(PROVIDED INFORMATION)
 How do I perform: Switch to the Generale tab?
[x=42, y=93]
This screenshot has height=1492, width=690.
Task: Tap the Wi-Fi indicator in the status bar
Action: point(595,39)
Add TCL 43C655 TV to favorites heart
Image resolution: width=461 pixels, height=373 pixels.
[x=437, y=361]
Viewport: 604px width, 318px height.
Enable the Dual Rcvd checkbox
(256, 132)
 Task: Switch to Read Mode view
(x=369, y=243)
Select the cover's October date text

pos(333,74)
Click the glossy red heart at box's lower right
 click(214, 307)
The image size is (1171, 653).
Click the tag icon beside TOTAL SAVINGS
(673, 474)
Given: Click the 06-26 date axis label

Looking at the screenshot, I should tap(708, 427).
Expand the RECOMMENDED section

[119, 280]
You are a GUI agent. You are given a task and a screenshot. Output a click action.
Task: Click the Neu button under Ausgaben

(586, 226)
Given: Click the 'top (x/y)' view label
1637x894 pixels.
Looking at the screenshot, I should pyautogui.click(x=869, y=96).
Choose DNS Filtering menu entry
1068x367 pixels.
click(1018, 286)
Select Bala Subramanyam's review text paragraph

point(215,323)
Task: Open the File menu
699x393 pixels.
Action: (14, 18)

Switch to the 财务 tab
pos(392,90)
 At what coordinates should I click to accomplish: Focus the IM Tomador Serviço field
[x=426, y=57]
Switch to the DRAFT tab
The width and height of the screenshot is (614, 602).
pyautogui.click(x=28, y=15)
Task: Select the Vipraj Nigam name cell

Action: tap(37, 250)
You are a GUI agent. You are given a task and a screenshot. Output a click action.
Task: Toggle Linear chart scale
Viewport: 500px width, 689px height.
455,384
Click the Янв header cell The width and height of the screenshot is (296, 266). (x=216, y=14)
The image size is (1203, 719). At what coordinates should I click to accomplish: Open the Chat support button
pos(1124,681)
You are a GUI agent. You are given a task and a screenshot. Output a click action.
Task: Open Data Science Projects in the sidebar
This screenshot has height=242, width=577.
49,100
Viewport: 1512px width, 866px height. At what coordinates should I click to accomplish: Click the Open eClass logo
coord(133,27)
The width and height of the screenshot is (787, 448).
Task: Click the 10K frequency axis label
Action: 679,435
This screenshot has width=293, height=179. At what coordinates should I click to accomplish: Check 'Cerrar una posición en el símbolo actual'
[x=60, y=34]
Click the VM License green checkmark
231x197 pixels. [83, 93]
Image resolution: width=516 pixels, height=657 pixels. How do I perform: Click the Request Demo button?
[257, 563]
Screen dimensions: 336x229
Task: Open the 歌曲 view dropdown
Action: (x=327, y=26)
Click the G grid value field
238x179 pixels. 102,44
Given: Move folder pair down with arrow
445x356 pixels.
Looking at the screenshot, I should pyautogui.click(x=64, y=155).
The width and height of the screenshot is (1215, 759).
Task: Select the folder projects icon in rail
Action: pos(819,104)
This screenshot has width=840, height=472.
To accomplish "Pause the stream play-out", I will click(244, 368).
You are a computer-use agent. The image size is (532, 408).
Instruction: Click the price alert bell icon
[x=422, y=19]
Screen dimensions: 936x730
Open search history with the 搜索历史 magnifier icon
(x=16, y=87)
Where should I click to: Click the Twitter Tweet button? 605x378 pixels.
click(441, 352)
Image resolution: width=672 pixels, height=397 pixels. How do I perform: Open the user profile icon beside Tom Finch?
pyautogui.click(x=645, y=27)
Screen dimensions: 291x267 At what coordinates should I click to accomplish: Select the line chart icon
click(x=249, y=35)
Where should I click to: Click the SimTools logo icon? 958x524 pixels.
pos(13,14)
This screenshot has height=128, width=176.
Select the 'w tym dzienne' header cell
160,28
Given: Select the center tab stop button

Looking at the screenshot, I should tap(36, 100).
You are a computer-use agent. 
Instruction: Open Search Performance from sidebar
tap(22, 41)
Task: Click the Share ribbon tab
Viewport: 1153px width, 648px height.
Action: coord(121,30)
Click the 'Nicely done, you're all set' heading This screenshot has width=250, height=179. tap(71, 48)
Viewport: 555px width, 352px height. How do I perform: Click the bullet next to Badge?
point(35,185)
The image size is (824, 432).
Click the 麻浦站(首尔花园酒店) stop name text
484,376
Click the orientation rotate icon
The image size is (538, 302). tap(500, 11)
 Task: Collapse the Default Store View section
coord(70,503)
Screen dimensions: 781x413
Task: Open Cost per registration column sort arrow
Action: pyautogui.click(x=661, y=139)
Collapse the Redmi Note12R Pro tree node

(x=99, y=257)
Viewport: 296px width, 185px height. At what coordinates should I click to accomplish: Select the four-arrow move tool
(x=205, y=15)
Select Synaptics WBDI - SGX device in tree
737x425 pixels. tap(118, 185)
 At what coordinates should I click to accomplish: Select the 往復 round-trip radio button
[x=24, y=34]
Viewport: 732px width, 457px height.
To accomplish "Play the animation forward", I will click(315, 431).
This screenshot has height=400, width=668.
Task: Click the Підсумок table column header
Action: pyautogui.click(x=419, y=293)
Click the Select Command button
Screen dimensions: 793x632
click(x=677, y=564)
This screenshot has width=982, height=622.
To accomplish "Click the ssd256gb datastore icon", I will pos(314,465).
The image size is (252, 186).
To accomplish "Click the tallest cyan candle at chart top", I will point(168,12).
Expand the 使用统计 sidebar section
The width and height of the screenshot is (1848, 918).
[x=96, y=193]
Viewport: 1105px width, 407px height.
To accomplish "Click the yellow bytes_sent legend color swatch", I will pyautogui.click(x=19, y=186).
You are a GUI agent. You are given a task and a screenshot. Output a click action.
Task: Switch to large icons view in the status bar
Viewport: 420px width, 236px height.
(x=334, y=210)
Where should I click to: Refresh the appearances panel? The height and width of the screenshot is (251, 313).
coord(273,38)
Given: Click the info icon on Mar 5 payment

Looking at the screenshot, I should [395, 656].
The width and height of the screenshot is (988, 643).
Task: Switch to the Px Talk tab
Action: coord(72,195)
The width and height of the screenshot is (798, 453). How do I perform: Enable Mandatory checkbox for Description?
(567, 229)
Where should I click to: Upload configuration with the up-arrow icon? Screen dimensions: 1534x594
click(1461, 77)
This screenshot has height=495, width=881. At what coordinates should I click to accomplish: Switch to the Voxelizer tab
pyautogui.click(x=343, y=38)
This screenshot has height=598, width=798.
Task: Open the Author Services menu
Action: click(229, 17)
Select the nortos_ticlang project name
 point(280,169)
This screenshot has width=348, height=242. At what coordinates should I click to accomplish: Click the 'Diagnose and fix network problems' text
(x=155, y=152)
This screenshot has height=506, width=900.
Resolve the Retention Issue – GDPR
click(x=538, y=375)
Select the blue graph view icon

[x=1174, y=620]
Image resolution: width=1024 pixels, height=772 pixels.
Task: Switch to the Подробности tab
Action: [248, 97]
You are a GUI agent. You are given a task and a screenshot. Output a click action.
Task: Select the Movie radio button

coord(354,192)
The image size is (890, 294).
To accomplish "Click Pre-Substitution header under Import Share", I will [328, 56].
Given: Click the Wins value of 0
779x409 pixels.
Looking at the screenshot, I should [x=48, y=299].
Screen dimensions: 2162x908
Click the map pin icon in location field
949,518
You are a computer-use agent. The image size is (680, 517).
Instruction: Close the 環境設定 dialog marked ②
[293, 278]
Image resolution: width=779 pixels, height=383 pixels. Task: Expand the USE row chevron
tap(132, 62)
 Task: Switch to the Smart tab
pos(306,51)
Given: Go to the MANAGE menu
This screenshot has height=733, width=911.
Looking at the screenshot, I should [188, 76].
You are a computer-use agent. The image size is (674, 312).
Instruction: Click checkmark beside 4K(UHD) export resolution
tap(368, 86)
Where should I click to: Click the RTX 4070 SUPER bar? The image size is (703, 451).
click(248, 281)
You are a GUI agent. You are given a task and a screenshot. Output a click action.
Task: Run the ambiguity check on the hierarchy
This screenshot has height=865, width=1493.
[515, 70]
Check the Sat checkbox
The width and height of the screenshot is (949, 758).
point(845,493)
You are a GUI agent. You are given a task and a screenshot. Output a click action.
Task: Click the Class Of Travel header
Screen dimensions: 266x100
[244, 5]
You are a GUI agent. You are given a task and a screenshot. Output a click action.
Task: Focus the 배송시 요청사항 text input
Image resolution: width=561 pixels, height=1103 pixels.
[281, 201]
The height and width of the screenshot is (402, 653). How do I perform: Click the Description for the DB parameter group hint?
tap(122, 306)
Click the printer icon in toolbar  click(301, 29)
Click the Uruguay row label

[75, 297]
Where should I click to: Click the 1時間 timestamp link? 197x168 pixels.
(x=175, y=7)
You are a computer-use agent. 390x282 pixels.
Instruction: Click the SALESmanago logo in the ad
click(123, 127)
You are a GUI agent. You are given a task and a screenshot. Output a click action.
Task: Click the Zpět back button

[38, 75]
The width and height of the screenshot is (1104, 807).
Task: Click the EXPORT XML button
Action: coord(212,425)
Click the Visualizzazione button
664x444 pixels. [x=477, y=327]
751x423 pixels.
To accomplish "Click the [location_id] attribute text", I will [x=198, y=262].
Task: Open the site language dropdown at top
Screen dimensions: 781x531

(WORK TO BE COMPLETED) Scan the material above. Return every line containing the string "Share".

(OUTPUT OF THE TASK)
Task: Click the Share ribbon tab
To accomplish "Click Pre-Substitution header under Import Share", I will [328, 56].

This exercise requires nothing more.